▶ **Source extract**:
>> Begin

The way a list is sorted depends on what order is of interest. For
example, numbers could be sorted in ascending or descending order,
character strings could be sorted lexically or by length, etc.. The
value of @code{@var{p}} is therefore needed in sorting applications to
specify the order. It contains the virtual code for a partial order
relational operator. This operator can be evaluated with any pair of
items selected from a list, and should have a value of true if the left
one should precede the right under the ordering. For example, if numbers
were to be sorted in ascending order, then @code{@var{p}} would compute
the ``less or equal'' relation, returning true if its operand were a
pair of numbers in which the left is less or equal to the right.

The virtual code semantics for sorting applications is given by these
two properties, wherein @code{@var{p}} is a non-@code{nil} tree, and
@code{insert} is a @code{silly} mnemonic to be defined next.

>> End

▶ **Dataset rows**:

>> Begin

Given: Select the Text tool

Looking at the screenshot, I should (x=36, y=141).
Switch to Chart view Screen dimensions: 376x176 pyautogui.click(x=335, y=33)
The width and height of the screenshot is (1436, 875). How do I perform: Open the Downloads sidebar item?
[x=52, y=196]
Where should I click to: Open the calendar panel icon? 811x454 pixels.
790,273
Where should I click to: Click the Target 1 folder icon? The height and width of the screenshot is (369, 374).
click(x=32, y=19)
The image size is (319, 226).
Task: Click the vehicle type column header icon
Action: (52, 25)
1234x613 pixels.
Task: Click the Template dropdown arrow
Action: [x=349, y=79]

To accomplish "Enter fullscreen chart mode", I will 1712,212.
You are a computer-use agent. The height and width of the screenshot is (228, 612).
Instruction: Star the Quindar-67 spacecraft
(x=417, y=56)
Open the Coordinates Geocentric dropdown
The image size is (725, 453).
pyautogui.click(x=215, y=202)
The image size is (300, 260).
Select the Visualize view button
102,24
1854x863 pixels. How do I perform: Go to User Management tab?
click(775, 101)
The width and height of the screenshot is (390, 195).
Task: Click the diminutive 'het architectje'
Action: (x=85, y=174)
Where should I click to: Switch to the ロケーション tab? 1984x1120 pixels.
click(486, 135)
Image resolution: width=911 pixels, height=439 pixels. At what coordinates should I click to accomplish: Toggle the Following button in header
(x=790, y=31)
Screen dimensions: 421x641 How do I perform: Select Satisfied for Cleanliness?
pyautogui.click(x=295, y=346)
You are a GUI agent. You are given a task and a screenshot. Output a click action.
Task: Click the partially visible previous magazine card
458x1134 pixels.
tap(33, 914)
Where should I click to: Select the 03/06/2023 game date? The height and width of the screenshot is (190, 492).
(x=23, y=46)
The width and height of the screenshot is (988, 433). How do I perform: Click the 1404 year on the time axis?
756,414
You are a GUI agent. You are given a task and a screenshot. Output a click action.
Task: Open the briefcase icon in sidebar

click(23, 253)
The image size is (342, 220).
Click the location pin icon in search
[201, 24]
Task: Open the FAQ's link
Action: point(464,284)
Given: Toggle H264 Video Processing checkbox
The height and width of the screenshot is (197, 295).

>> End

▶ **What you should do**: Retype the passage on sort order in full, reproducing every character, including the markup, precisely.

▶ **Response to the exercise**:
The way a list is sorted depends on what order is of interest. For
example, numbers could be sorted in ascending or descending order,
character strings could be sorted lexically or by length, etc.. The
value of @code{@var{p}} is therefore needed in sorting applications to
specify the order. It contains the virtual code for a partial order
relational operator. This operator can be evaluated with any pair of
items selected from a list, and should have a value of true if the left
one should precede the right under the ordering. For example, if numbers
were to be sorted in ascending order, then @code{@var{p}} would compute
the ``less or equal'' relation, returning true if its operand were a
pair of numbers in which the left is less or equal to the right.

The virtual code semantics for sorting applications is given by these
two properties, wherein @code{@var{p}} is a non-@code{nil} tree, and
@code{insert} is a @code{silly} mnemonic to be defined next.